## Artikel
Pendidikan Karakter: Antara Jargon, Ketidaktepatan, dan Harapan yang Tersisa
Oleh: Rohmadi,SPd
Pendidikan karakter , sebuah frasa yang kian akrab di telinga kita. Spanduk besar bertuliskan nilai-nilai luhur seperti religius, jujur, disiplin, toleransi, dan gotong royong gagah terpampang di gerbang sekolah dasar. Kurikulum pendidikan karakter digadang-gadang sebagai jawaban atas krisis moral bangsa. Namun, di balik jargon dan formalitas yang rapi, sudahkah pendidikan karakter benar-benar menyentuh esensi hati nurani anak-anak kita? Atau jangan-jangan, ia hanya menjadi seremonial kosong yang justru merenggut makna sesungguhnya?
Sebagai seorang pemerhati pendidikan, saya melihat ada beberapa titik kritis yang perlu disoroti tajam dalam praktik pendidikan karakter di jenjang sekolah dasar saat ini. Jika tidak segera dibenahi, pendidikan karakter yang sejatinya mulia ini justru berpotensi menjadi bumerang bagi masa depan generasi.

## Latihan 1
Kembalikan seluruh artikel tentang pendidikan karakter tanpa mengubah satu kata pun.
Artikel dan catatan ini berasal dari sumber yang berbeda.

(Catatan pencarian item)

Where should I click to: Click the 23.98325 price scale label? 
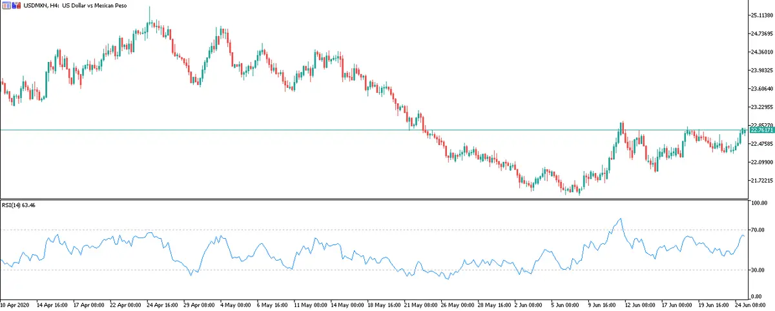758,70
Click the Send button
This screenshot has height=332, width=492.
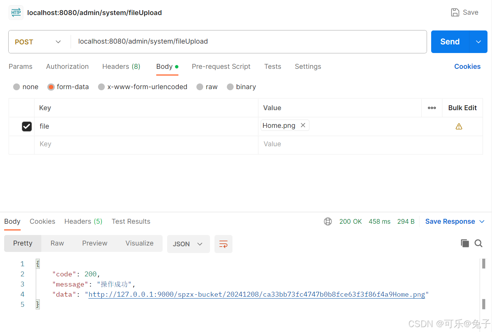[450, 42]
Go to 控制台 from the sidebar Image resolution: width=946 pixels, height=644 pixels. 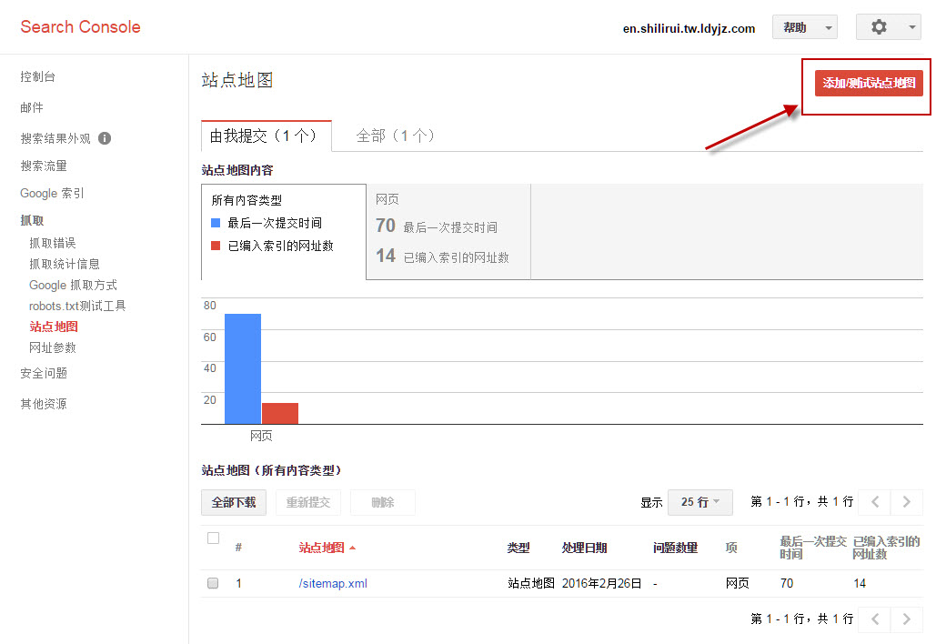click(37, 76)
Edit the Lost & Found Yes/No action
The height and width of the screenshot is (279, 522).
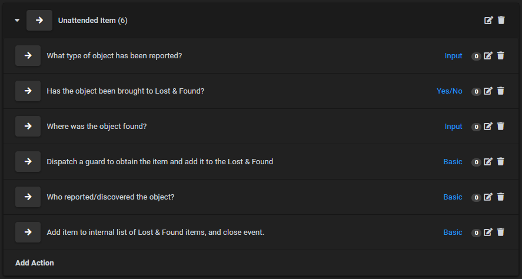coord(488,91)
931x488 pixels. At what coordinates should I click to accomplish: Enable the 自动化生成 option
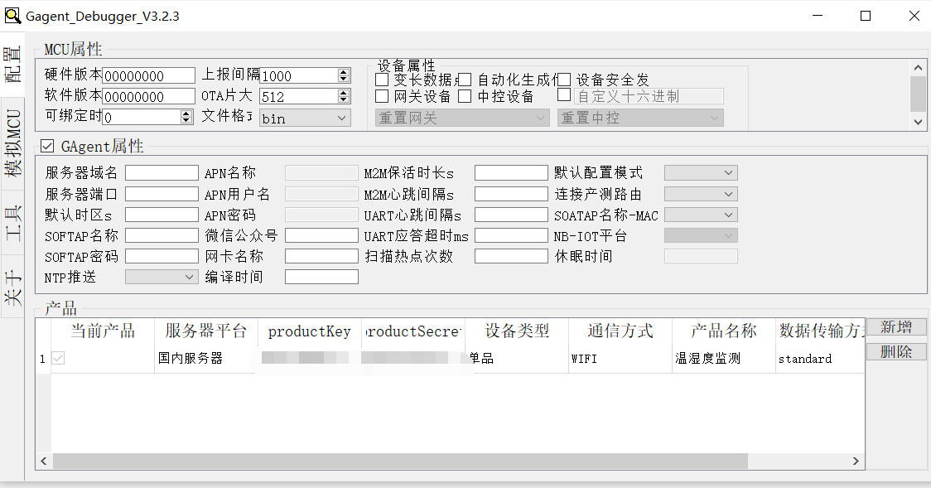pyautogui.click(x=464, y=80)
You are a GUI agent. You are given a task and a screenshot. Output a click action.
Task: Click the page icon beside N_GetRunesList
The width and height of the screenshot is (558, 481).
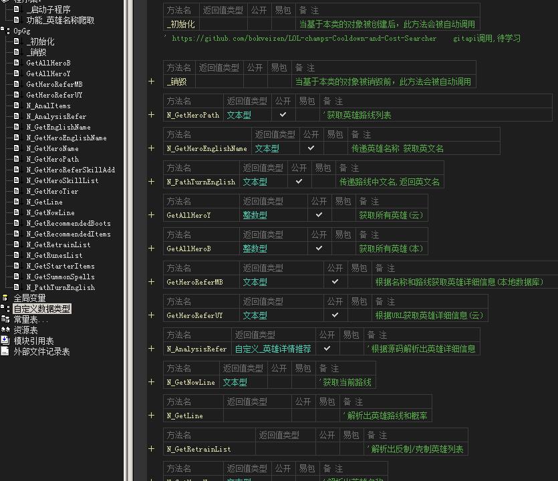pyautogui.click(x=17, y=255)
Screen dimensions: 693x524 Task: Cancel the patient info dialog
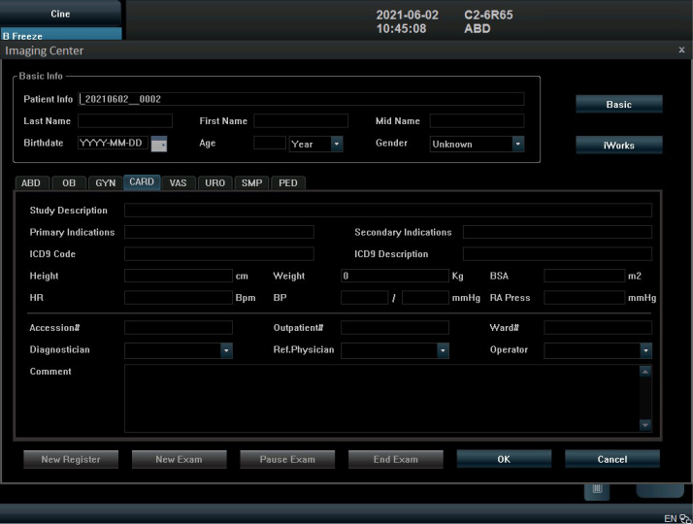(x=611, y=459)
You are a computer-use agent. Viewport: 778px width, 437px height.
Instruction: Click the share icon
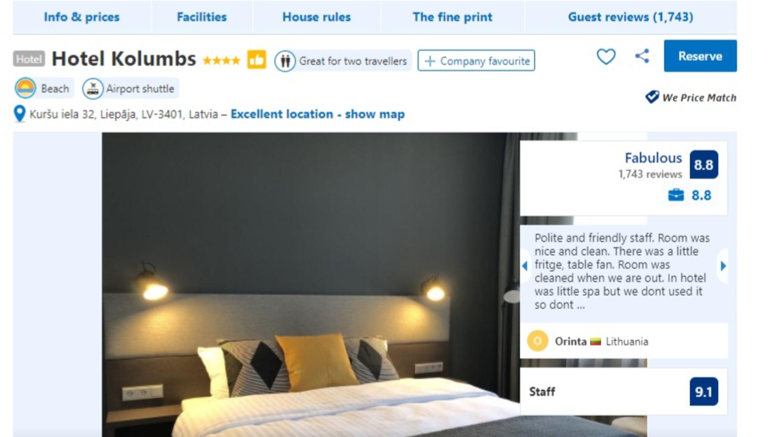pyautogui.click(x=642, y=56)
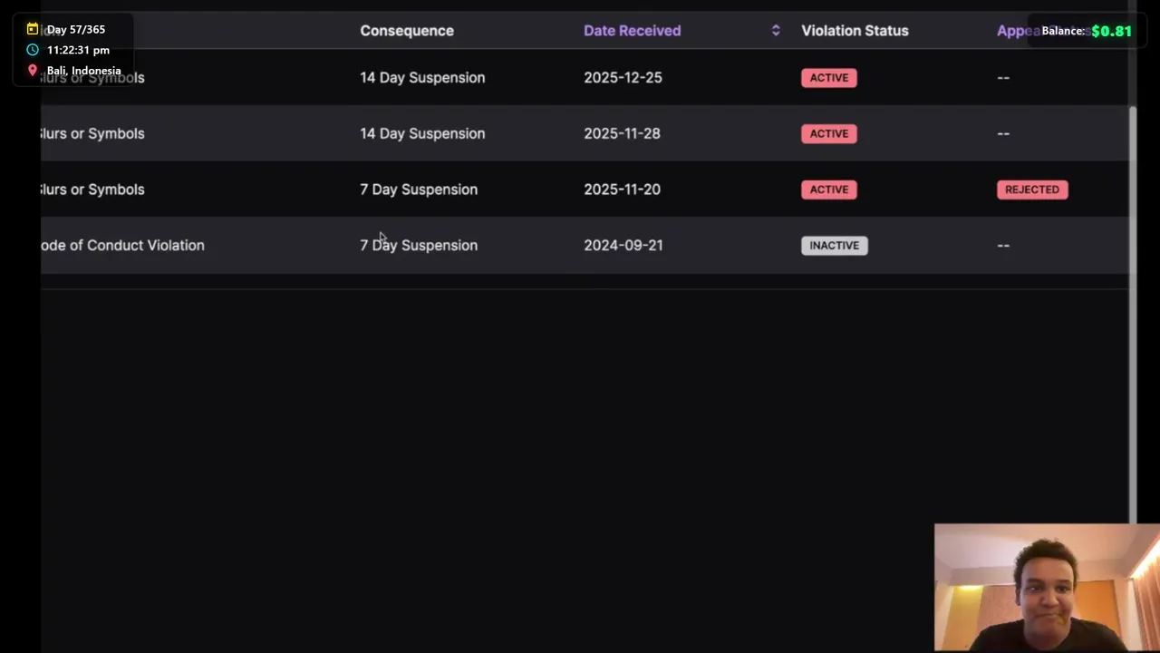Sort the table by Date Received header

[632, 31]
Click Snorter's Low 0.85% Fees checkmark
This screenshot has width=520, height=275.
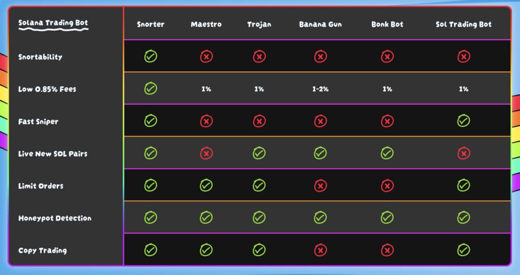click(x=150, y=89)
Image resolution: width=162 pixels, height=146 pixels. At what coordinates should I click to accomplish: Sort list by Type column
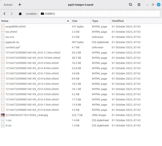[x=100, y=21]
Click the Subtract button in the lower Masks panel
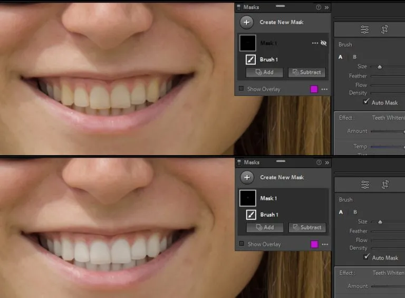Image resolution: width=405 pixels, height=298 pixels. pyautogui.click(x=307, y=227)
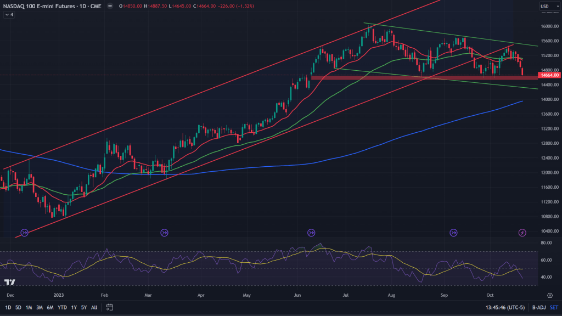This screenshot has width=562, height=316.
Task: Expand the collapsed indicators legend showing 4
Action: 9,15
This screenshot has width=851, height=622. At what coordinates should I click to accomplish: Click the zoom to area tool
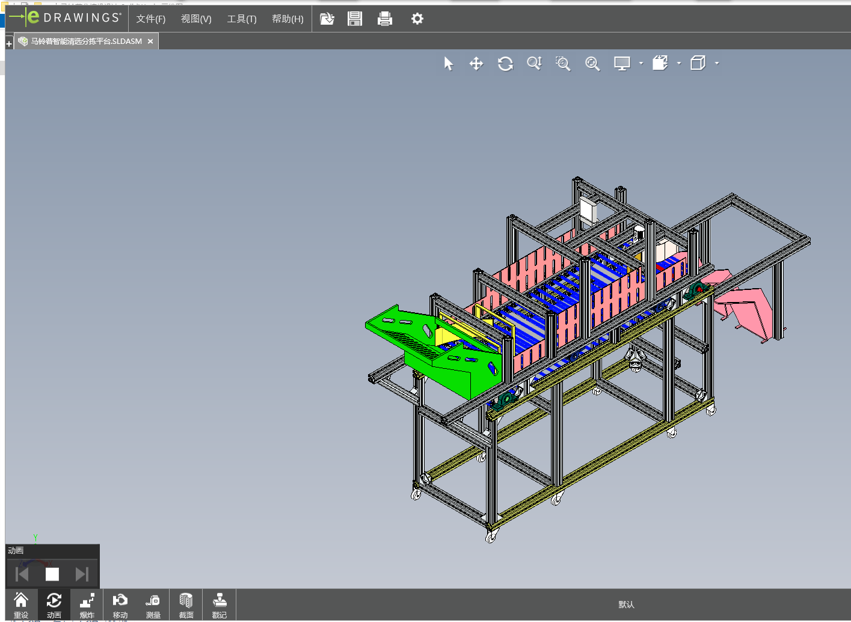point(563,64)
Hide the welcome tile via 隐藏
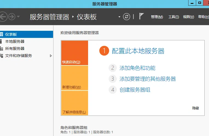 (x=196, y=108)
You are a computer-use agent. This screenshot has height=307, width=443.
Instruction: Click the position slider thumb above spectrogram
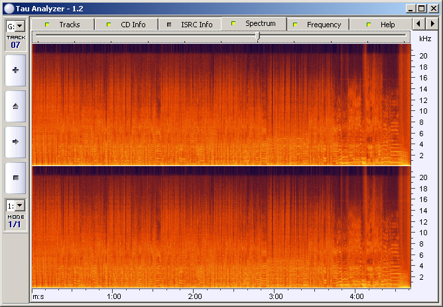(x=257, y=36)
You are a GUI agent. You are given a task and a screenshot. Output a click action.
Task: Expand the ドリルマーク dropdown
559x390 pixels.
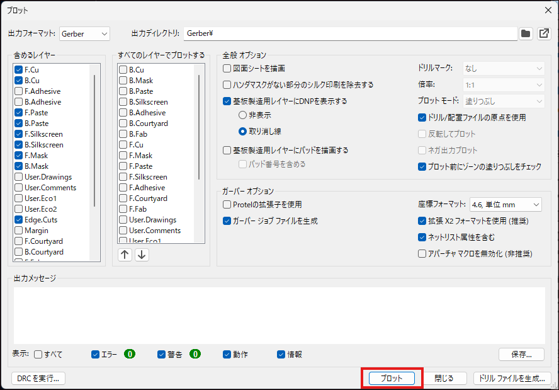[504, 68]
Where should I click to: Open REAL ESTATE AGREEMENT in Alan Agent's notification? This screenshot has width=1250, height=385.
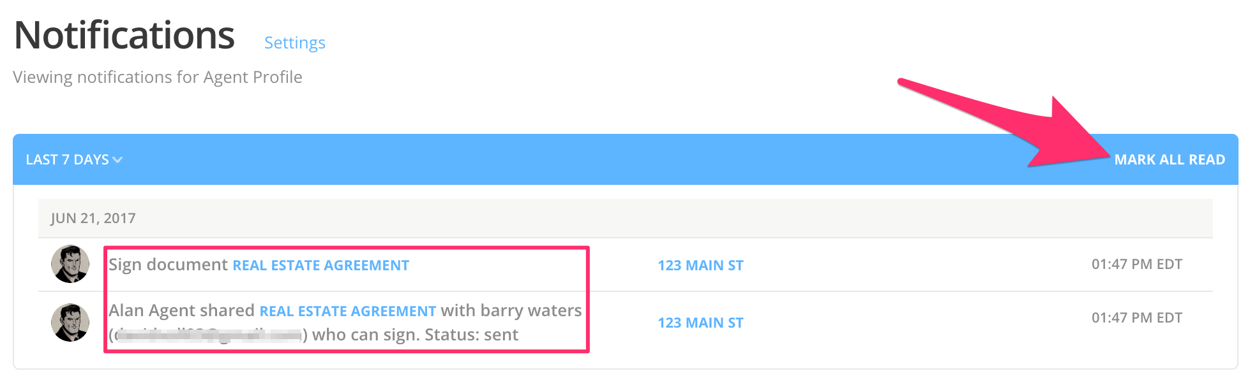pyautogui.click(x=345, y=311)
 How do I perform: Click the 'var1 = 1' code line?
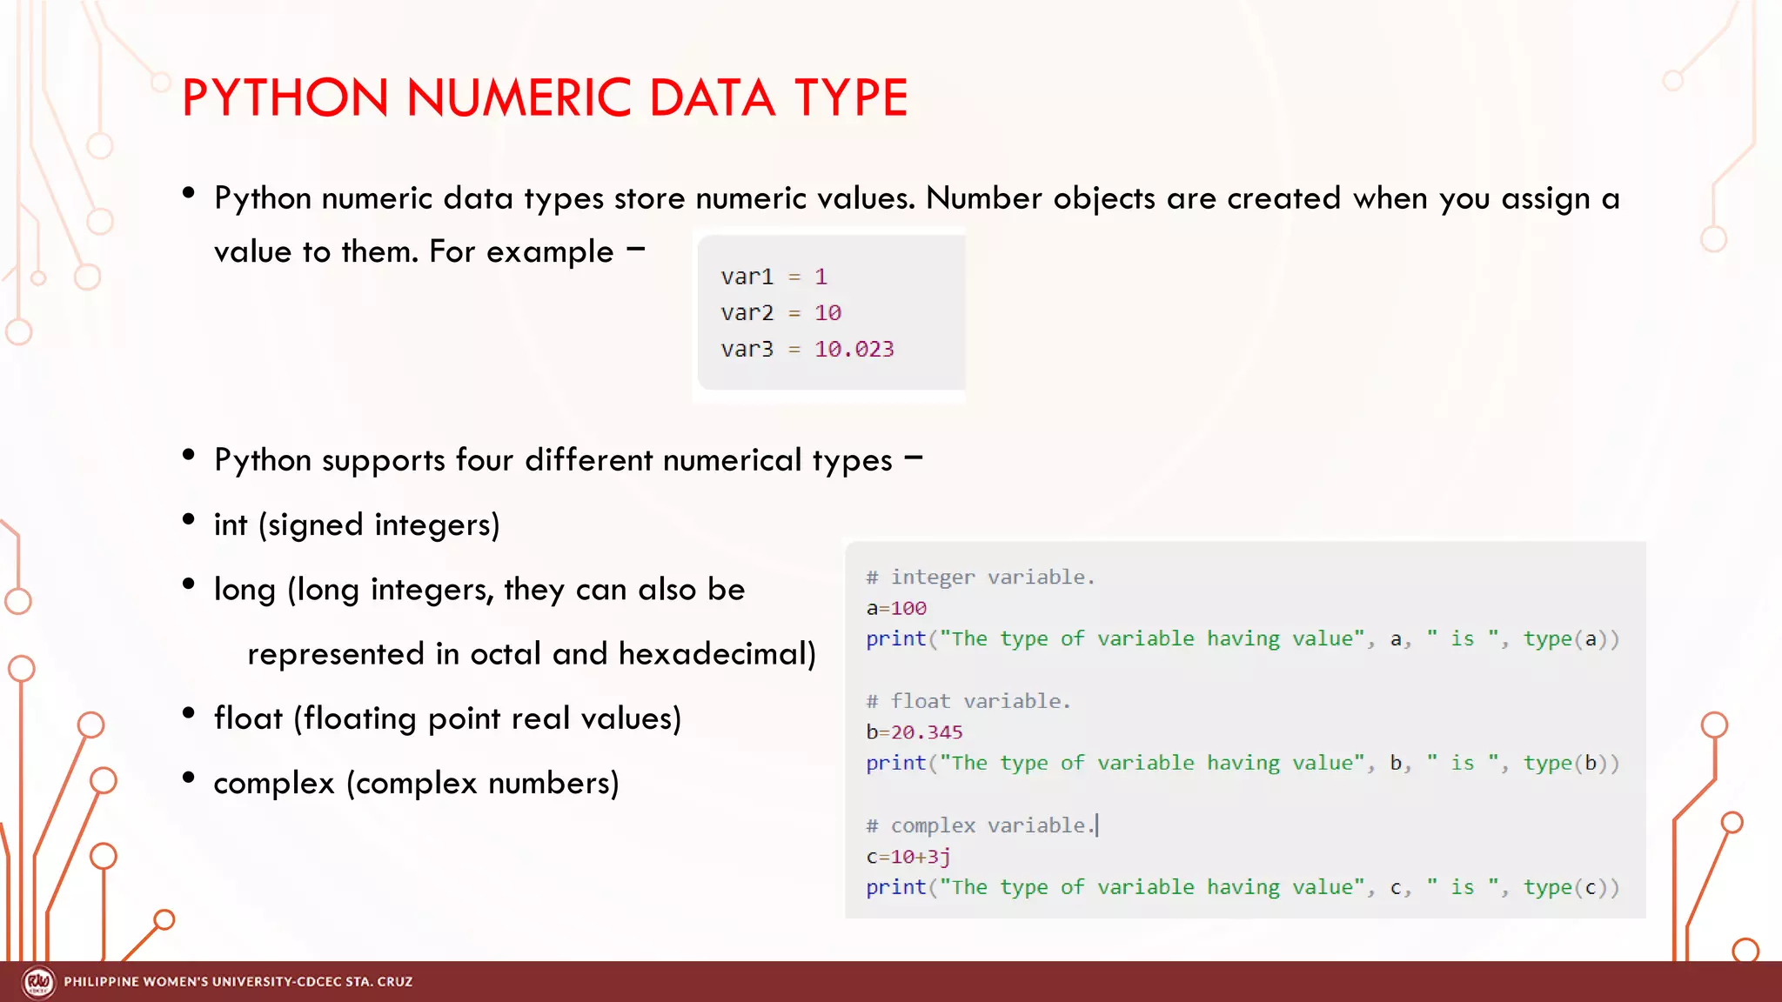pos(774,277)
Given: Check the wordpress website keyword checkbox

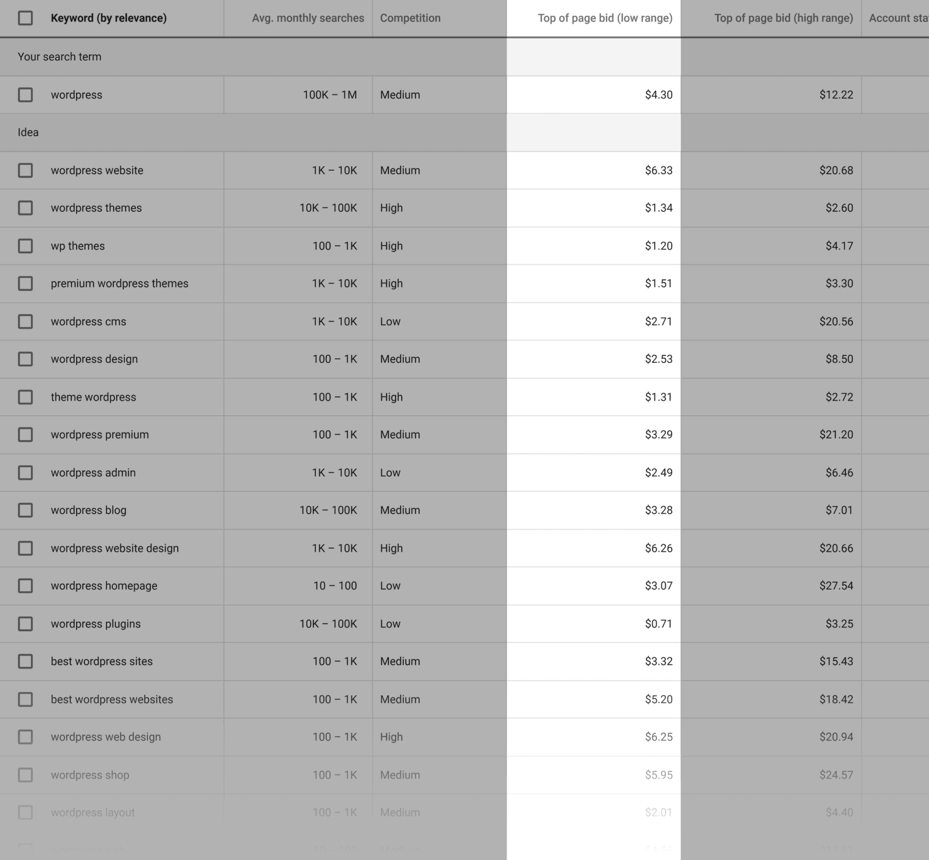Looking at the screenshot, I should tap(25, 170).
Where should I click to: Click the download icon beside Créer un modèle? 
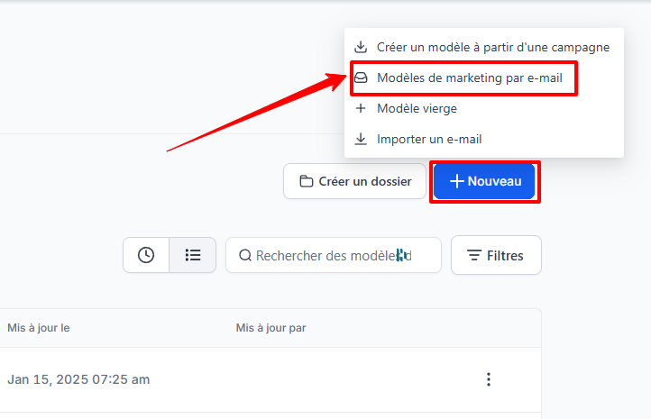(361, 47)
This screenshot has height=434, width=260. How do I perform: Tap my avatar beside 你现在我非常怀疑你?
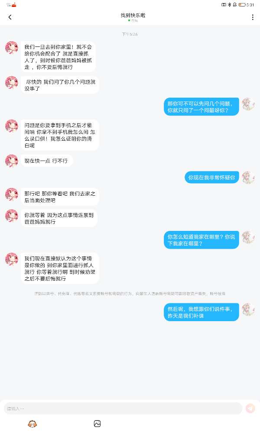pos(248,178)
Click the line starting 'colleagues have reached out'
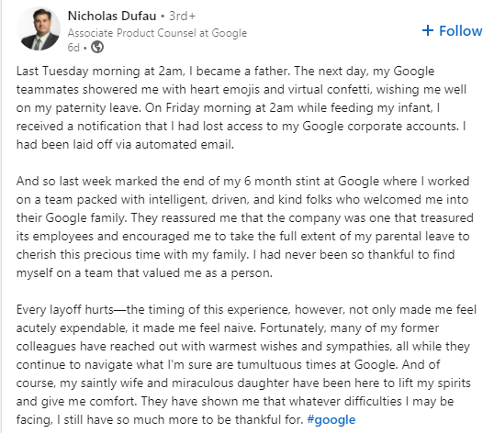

## Latihan 2
Ketik ulang baris-baris catatan mulai dari baris yang memuat "You are a computer-use agent. Viewport: 778px" sampai akhir catatan, termasuk kedua baris ujungnya. Jangan sertakan gambar dalam jawaban.

## Hasil Tugas 1
Pendidikan Karakter: Antara Jargon, Ketidaktepatan, dan Harapan yang Tersisa
Oleh: Rohmadi,SPd
Pendidikan karakter , sebuah frasa yang kian akrab di telinga kita. Spanduk besar bertuliskan nilai-nilai luhur seperti religius, jujur, disiplin, toleransi, dan gotong royong gagah terpampang di gerbang sekolah dasar. Kurikulum pendidikan karakter digadang-gadang sebagai jawaban atas krisis moral bangsa. Namun, di balik jargon dan formalitas yang rapi, sudahkah pendidikan karakter benar-benar menyentuh esensi hati nurani anak-anak kita? Atau jangan-jangan, ia hanya menjadi seremonial kosong yang justru merenggut makna sesungguhnya?
Sebagai seorang pemerhati pendidikan, saya melihat ada beberapa titik kritis yang perlu disoroti tajam dalam praktik pendidikan karakter di jenjang sekolah dasar saat ini. Jika tidak segera dibenahi, pendidikan karakter yang sejatinya mulia ini justru berpotensi menjadi bumerang bagi masa depan generasi.

## Hasil Tugas 2
You are a computer-use agent. Viewport: 778px width, 437px height.
Instruction: Click the share icon
pyautogui.click(x=642, y=56)
Sort the table by Date Received header

[632, 31]
Click Snorter's Low 0.85% Fees checkmark
This screenshot has width=520, height=275.
click(x=150, y=89)
Image resolution: width=162 pixels, height=146 pixels. At what coordinates should I click to accomplish: Sort list by Type column
[x=100, y=21]
Click the Subtract button in the lower Masks panel
Image resolution: width=405 pixels, height=298 pixels. pyautogui.click(x=307, y=227)
This screenshot has width=562, height=316.
Task: Expand the collapsed indicators legend showing 4
Action: 9,15
This screenshot has width=851, height=622. At what coordinates should I click to accomplish: Click the zoom to area tool
point(563,64)
Hide the welcome tile via 隐藏
 (x=196, y=108)
You are a computer-use agent. This screenshot has height=307, width=443.
Instruction: Click the position slider thumb above spectrogram
(x=257, y=36)
You are a GUI agent. You are given a task and a screenshot. Output a click action.
Task: Expand the ドリルマーク dropdown
559x390 pixels.
[504, 68]
Where should I click to: Open REAL ESTATE AGREEMENT in Alan Agent's notification? This screenshot has width=1250, height=385.
pyautogui.click(x=345, y=311)
 How do I perform: Click the 'var1 = 1' code line?
pos(774,277)
Given: Check the wordpress website keyword checkbox

Looking at the screenshot, I should tap(25, 170).
Where should I click to: Click the download icon beside Créer un modèle? 
(361, 47)
This screenshot has height=434, width=260. How do I perform: Tap my avatar beside 你现在我非常怀疑你?
pos(248,178)
Click the line starting 'colleagues have reached out'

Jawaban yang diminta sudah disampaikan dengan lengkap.